S.D. search and rescue team steps up recruitment efforts
Pennington County Search and Rescue is composed of members with a wide variety of backgrounds, experience and knowledge
By Darsha Dodge
Rapid City Journal
PENNINGTON COUNTY, S.D. — Walking around the corner of a slot canyon in Badlands National Park, James Dietz saw the face of a lost hiker light up with the realization she was now safe.
That look is what makes the hours of time spent training and working in the elements worth it, he said.
Dietz, an emergency room nurse from the Sioux Falls area, has been the operations leader with Pennington County Search and Rescue for the last five years. The nonprofit, all-volunteer force of 22 responds to calls for service 365 days a year, covering all terrain, in all conditions.
“I don’t know how you say it, but at the end of the day you feel like you’ve done something that very few people can do and have done, and you feel really good about what you do,” he said.
Pennington County Search and Rescue was born from the aftermath of the 1972 Black Hills Flood. There was no formal search and rescue operation in the area during the disaster, Dietz said, with the fire department and National Guard responding instead. The community came together to establish PCSAR, which operated under Pennington County Emergency Management until 2011. PCSAR now works under the umbrella of the Pennington County Sheriff’s Office, a partnership Dietz called “a very good relationship.”
Despite being based in Rapid City and primarily serving Pennington County, Search and Rescue has developed into a kind of regional resource, Dietz explained.
“We get called down to the Oglala Sioux Tribe to assist them or up into Lawrence County to assist them with rope rescues,” he said. “We don’t only benefit the people of our county, we kind of branch out and help our neighbors as well.”
Attracting and retaining dedicated volunteers is a struggle felt across many first responder departments, Dietz said.
The team is currently working to attract their next cohort of trainees with an open recruitment night set for 6:30 p.m. Tuesday, Dec. 12 at 140 East Main Street North in Rapid City.
They’re looking for motivated individuals who can commit the time required for training and calls. Search and Rescue members meet for a couple hours every Tuesday night and occasionally on weekends for additional training. Some of that training is transitioning online to allow for flexibility in volunteers’ schedules.

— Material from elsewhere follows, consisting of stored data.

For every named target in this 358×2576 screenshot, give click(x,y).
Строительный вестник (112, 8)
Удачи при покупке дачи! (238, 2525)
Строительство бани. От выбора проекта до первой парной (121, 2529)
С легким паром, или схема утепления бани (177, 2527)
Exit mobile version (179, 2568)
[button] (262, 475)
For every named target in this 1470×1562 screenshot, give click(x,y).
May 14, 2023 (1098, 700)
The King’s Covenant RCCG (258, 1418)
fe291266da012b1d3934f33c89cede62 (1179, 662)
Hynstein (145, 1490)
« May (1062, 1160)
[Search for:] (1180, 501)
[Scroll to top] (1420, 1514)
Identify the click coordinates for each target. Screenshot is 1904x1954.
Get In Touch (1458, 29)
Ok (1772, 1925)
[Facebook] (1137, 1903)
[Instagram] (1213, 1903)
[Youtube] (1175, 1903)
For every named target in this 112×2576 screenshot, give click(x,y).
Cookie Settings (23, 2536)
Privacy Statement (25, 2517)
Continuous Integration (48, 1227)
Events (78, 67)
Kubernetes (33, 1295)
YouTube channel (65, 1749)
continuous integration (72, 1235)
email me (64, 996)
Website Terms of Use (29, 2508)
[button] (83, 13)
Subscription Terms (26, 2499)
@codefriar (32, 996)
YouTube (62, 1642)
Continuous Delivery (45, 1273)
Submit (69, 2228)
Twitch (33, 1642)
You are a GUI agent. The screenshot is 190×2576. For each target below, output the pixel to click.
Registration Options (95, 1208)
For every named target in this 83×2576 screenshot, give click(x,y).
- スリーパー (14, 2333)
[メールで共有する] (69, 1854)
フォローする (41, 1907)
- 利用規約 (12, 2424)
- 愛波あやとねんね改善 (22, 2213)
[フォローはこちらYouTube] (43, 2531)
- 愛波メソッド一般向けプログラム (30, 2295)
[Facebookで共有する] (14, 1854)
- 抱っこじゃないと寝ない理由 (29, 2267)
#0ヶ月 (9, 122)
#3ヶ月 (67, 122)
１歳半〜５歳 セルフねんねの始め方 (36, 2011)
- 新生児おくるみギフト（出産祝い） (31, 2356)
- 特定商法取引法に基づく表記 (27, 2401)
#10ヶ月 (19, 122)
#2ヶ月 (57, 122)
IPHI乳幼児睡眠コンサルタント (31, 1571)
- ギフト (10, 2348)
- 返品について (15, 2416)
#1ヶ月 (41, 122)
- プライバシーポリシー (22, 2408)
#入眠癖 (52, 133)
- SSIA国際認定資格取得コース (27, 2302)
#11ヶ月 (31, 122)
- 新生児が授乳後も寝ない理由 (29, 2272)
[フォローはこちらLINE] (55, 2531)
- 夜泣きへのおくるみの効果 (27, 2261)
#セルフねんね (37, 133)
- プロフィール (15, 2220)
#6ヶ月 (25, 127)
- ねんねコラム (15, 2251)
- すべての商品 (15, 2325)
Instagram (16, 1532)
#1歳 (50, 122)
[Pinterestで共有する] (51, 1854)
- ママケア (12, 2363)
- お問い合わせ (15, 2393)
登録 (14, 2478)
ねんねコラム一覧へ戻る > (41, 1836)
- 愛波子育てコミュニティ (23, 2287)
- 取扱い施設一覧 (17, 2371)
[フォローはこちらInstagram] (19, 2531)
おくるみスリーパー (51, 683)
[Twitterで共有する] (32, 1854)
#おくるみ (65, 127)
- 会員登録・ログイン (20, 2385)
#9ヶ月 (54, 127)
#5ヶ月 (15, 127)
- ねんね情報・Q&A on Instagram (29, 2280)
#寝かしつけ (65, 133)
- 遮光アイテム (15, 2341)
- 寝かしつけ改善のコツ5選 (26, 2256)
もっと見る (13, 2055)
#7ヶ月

Training takes approximately a year and occurs all in-house. They take the national curriculum and tailor parts of it to specific terrain and situations searchers might encounter in the Black Hills. Those interested aren’t required to have EMT or firefighter experience, Dietz explained, because the team has such a wide variety of backgrounds, experience and knowledge.
“We have everybody from emergency room nurses to engineers and everything in between,” he said. “So they all bring something to the table and they’re able to offer something just a little bit different.”
Besides learning fundamentals, training provides another invaluable resource — trust among team members.
“When you’re on the end of the rope off the edge of Falling Rock, you have to know that the people above you have your back and they know exactly what they’re doing — and they’re doing it the correct way,” Dietz said. “Because some of the things we do are very low frequency, very high risk.”
Whether the phone rings at midnight or in the middle of the workday, Search and Rescue members are there.
“Coldest days of the year, the hottest days of the year, and everything in between we’ll be rolling down the road, because that’s when people like to go outside,” Dietz said.
The team responds to a variety of calls — around 100 every year — with most concentrated on three types: missing and lost persons, high-angle rope rescue and vehicle extrication. They have thousands of dollars’ worth of specialized gear and vehicles from ATVs to tracked vehicles and those equipped for winter rescue.
But search and rescue doesn’t operate alone; they routinely work with multiple other agencies. Sometimes they’ll use the SHERP — an amphibious all-terrain utility vehicle — to assist the Rapid City Pennington County Water Rescue Team. Other times they work with the Rapid City Fire Department on building collapses and trench rescues. Search and Rescue even has a combined drone team with the Pennington County Sheriff’s Office.
“We can be assisting those agencies just by running the drone for them,” Dietz said. “And then when we have a search and rescue call, they can [run it for us] since our members are then dedicated to search and rescue.”